[Material for this task — start]
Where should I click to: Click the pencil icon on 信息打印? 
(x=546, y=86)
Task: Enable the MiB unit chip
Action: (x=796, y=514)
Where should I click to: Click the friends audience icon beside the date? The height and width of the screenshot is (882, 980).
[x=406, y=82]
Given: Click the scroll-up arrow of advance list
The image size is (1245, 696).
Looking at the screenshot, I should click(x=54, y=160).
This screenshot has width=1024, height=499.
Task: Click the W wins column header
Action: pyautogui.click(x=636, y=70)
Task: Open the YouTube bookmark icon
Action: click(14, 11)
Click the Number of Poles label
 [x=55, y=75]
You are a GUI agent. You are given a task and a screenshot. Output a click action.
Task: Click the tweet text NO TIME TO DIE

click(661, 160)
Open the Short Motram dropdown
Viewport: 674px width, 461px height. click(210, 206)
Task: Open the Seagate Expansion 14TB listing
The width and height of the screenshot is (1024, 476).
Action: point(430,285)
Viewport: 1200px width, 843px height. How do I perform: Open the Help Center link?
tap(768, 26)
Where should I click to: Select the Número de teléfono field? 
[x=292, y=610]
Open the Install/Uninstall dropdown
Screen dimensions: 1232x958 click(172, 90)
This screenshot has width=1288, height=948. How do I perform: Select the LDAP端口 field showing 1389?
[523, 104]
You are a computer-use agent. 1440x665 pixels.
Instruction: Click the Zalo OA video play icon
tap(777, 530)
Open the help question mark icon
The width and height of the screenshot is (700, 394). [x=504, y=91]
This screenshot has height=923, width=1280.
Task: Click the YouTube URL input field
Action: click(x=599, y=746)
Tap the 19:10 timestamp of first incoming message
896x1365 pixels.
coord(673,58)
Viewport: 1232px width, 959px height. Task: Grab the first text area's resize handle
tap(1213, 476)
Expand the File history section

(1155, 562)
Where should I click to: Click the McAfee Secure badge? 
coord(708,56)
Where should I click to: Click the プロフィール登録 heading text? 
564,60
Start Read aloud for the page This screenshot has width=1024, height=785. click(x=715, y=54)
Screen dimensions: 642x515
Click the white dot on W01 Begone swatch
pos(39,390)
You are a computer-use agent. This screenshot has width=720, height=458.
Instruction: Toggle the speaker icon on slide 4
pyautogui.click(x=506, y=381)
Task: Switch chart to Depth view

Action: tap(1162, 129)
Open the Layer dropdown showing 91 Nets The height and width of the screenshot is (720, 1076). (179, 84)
[Material for this task — finish]
_Work to be completed:_
Each entry above needs to be retyped exactly.

_Completed task:_
Where should I click to: Click the pencil icon on 信息打印? 
(x=546, y=86)
Task: Enable the MiB unit chip
Action: (x=796, y=514)
Where should I click to: Click the friends audience icon beside the date? The height and width of the screenshot is (882, 980).
[x=406, y=82]
Given: Click the scroll-up arrow of advance list
The image size is (1245, 696).
Looking at the screenshot, I should click(x=54, y=160).
This screenshot has width=1024, height=499.
Task: Click the W wins column header
Action: pyautogui.click(x=636, y=70)
Task: Open the YouTube bookmark icon
Action: click(14, 11)
Click the Number of Poles label
 [x=55, y=75]
You are a GUI agent. You are given a task and a screenshot. Output a click action.
Task: Click the tweet text NO TIME TO DIE

click(661, 160)
Open the Short Motram dropdown
Viewport: 674px width, 461px height. click(210, 206)
Task: Open the Seagate Expansion 14TB listing
The width and height of the screenshot is (1024, 476).
Action: point(430,285)
Viewport: 1200px width, 843px height. How do I perform: Open the Help Center link?
tap(768, 26)
Where should I click to: Select the Número de teléfono field? 
[x=292, y=610]
Open the Install/Uninstall dropdown
Screen dimensions: 1232x958 click(172, 90)
This screenshot has width=1288, height=948. How do I perform: Select the LDAP端口 field showing 1389?
[523, 104]
You are a computer-use agent. 1440x665 pixels.
Instruction: Click the Zalo OA video play icon
tap(777, 530)
Open the help question mark icon
The width and height of the screenshot is (700, 394). [x=504, y=91]
This screenshot has height=923, width=1280.
Task: Click the YouTube URL input field
Action: click(x=599, y=746)
Tap the 19:10 timestamp of first incoming message
896x1365 pixels.
coord(673,58)
Viewport: 1232px width, 959px height. Task: Grab the first text area's resize handle
tap(1213, 476)
Expand the File history section

(1155, 562)
Where should I click to: Click the McAfee Secure badge? 
coord(708,56)
Where should I click to: Click the プロフィール登録 heading text? 
564,60
Start Read aloud for the page This screenshot has width=1024, height=785. click(x=715, y=54)
Screen dimensions: 642x515
Click the white dot on W01 Begone swatch
pos(39,390)
You are a computer-use agent. This screenshot has width=720, height=458.
Instruction: Toggle the speaker icon on slide 4
pyautogui.click(x=506, y=381)
Task: Switch chart to Depth view

Action: tap(1162, 129)
Open the Layer dropdown showing 91 Nets The height and width of the screenshot is (720, 1076). (179, 84)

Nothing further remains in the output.